Task material

#####

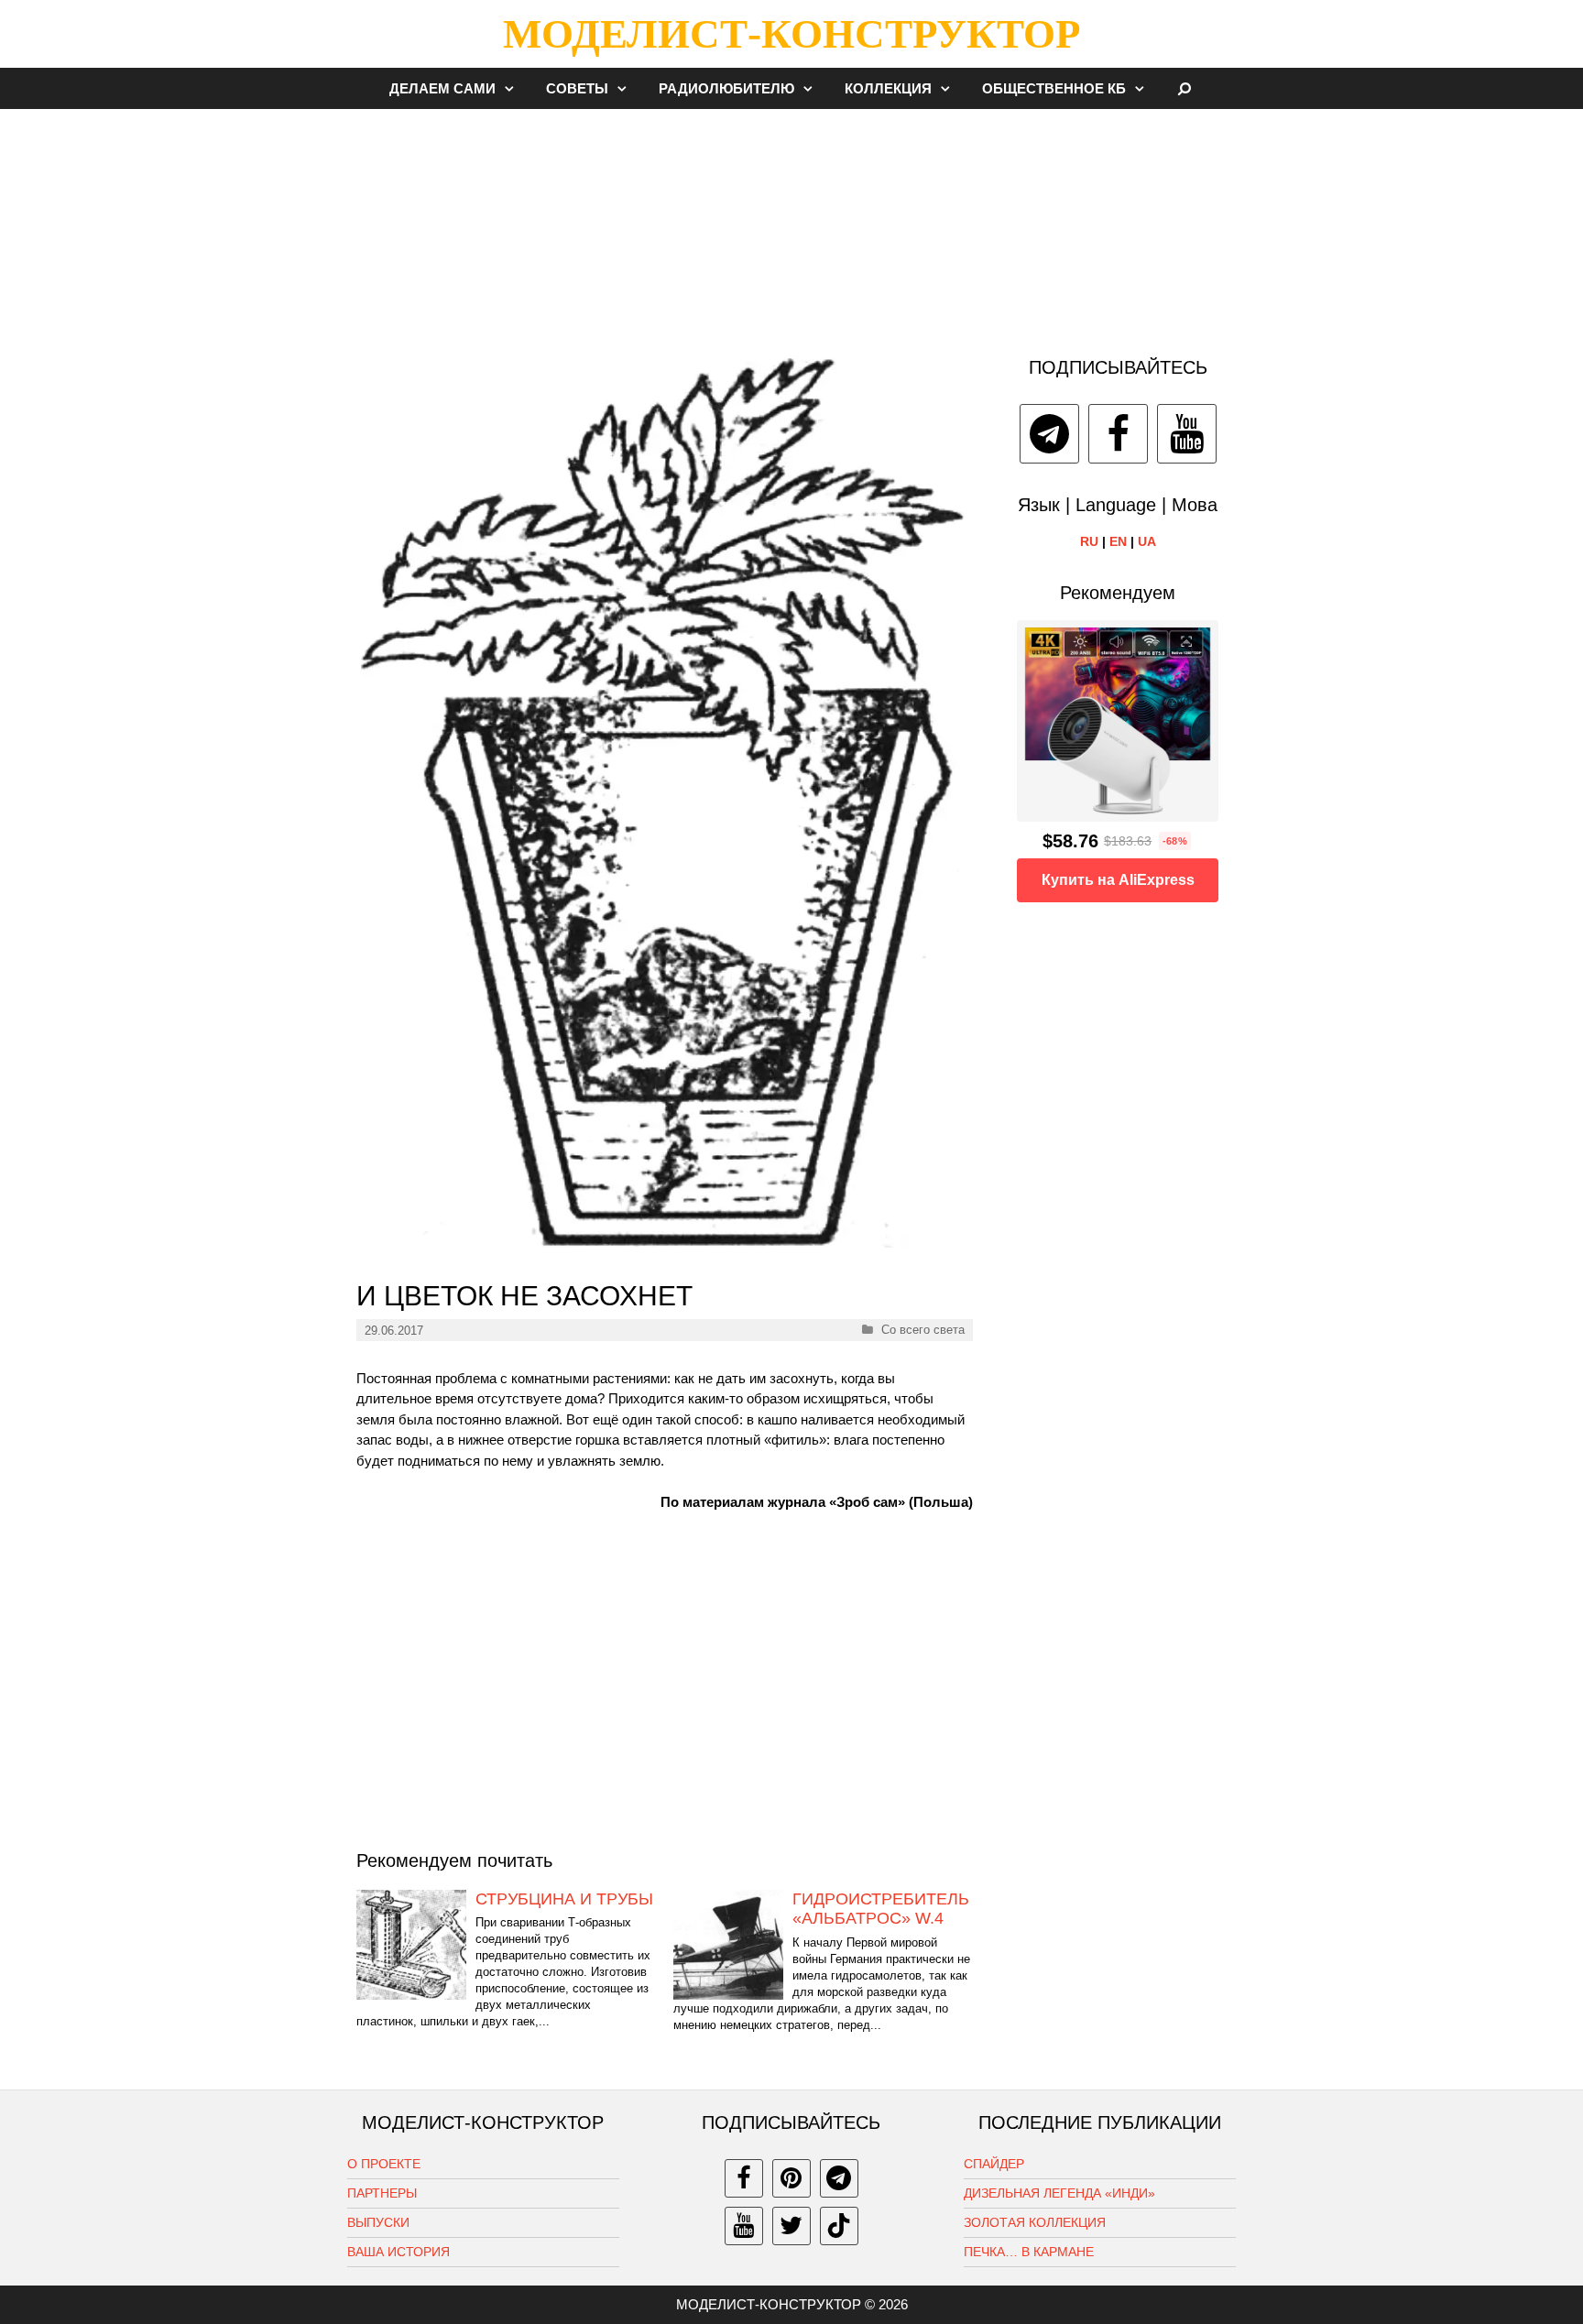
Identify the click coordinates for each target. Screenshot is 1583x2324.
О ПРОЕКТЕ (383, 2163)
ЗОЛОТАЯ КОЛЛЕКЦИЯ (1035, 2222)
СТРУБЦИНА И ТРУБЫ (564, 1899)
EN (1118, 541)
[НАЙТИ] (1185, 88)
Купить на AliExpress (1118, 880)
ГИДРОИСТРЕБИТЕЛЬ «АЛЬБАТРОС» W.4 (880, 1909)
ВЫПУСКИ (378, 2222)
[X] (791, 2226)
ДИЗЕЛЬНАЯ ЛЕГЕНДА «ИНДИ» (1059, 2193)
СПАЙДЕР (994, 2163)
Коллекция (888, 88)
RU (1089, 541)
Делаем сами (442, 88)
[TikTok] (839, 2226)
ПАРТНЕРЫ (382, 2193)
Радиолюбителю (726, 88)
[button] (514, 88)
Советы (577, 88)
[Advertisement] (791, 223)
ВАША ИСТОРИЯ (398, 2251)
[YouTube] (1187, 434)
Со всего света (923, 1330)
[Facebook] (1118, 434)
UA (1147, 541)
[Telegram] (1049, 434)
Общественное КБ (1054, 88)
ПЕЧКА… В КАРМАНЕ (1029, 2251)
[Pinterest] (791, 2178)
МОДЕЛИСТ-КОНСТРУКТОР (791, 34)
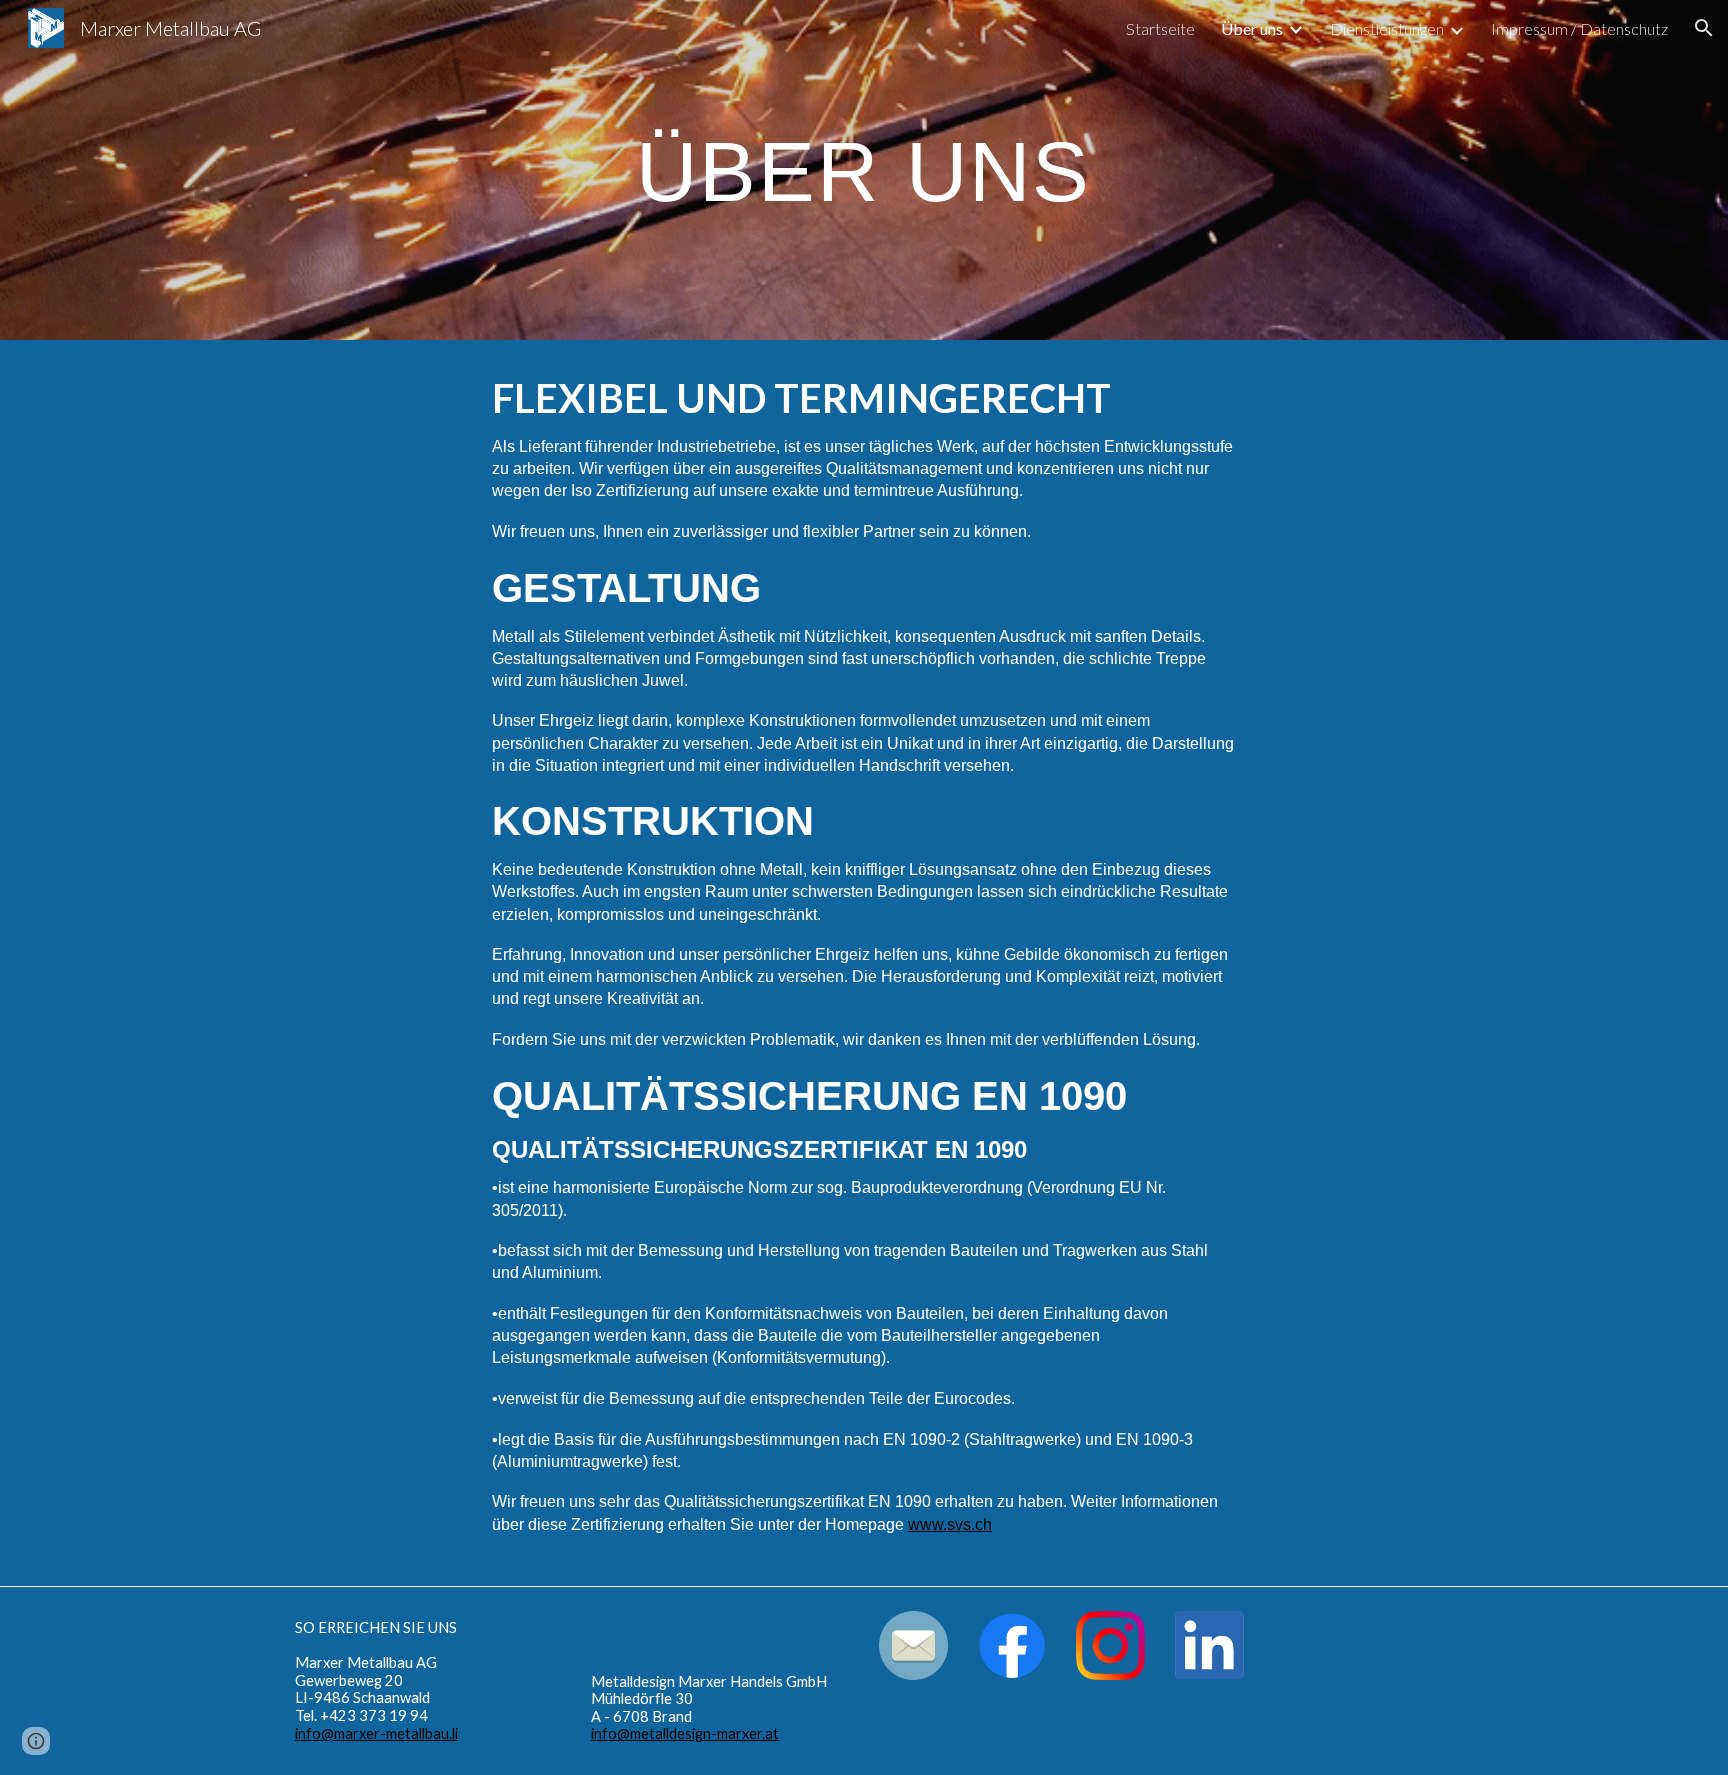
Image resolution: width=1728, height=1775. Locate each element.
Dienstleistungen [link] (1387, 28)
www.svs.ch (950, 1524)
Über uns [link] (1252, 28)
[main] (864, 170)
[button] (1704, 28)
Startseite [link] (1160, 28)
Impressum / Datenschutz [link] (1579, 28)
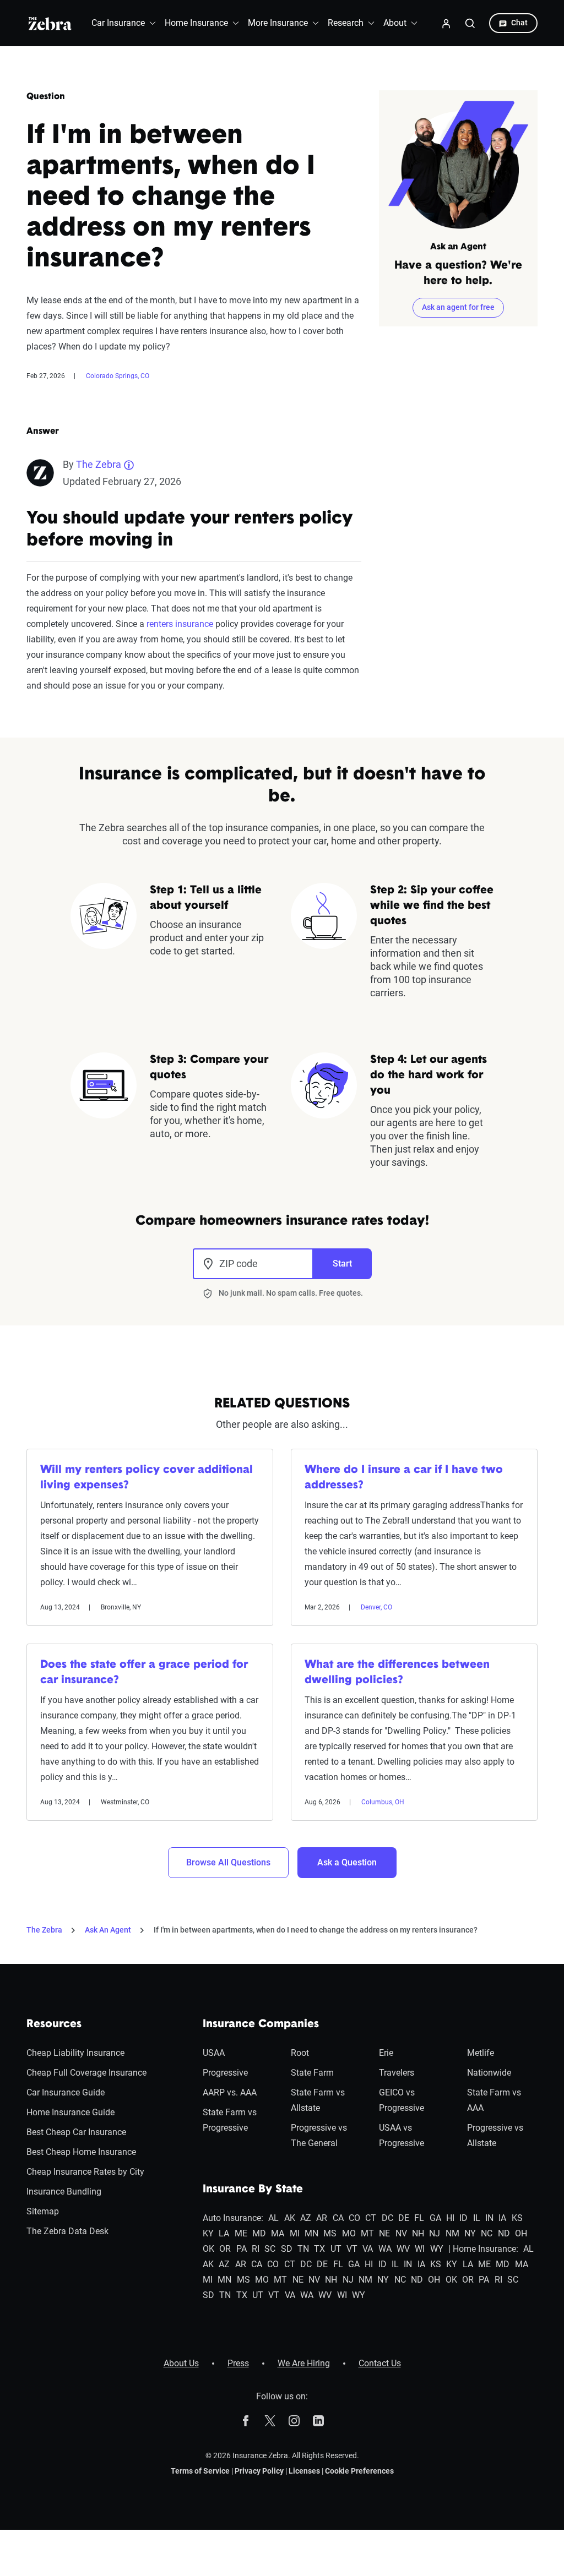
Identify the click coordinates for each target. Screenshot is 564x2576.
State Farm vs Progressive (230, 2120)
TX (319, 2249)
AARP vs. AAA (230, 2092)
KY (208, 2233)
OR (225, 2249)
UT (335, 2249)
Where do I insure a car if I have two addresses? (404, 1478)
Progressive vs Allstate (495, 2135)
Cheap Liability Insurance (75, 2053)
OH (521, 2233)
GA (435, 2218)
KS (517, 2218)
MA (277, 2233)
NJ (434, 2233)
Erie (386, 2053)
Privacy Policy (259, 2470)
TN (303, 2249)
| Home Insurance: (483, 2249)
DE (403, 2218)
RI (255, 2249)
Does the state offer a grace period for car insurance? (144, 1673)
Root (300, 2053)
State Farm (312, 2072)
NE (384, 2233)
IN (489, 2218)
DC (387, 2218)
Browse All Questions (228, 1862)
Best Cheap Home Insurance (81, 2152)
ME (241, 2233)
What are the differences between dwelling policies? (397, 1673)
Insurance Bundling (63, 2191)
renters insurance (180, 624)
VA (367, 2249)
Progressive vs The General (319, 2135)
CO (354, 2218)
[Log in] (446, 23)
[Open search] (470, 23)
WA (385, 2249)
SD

#####

How to complete this task
All that is wanted is the lines above between the one containing "ВАША ИСТОРИЯ (398, 2251)" and the one containing "Erie (386, 2053)", inclusive, restated word for word, with pictures omitted.

Exercise answer
ВАША ИСТОРИЯ (398, 2251)
[YouTube] (1187, 434)
Со всего света (923, 1330)
[Facebook] (1118, 434)
UA (1147, 541)
[Telegram] (1049, 434)
Общественное КБ (1054, 88)
ПЕЧКА… В КАРМАНЕ (1029, 2251)
[Pinterest] (791, 2178)
МОДЕЛИСТ-КОНСТРУКТОР (791, 34)
Image resolution: width=1728, height=1775. Locate each element.
Dienstleistungen [link] (1387, 28)
www.svs.ch (950, 1524)
Über uns [link] (1252, 28)
[main] (864, 170)
[button] (1704, 28)
Startseite [link] (1160, 28)
Impressum / Datenschutz [link] (1579, 28)
Identify the click coordinates for each target. Screenshot is 564x2576.
State Farm vs Progressive (230, 2120)
TX (319, 2249)
AARP vs. AAA (230, 2092)
KY (208, 2233)
OR (225, 2249)
UT (335, 2249)
Where do I insure a car if I have two addresses? (404, 1478)
Progressive vs Allstate (495, 2135)
Cheap Liability Insurance (75, 2053)
OH (521, 2233)
GA (435, 2218)
KS (517, 2218)
MA (277, 2233)
NJ (434, 2233)
Erie (386, 2053)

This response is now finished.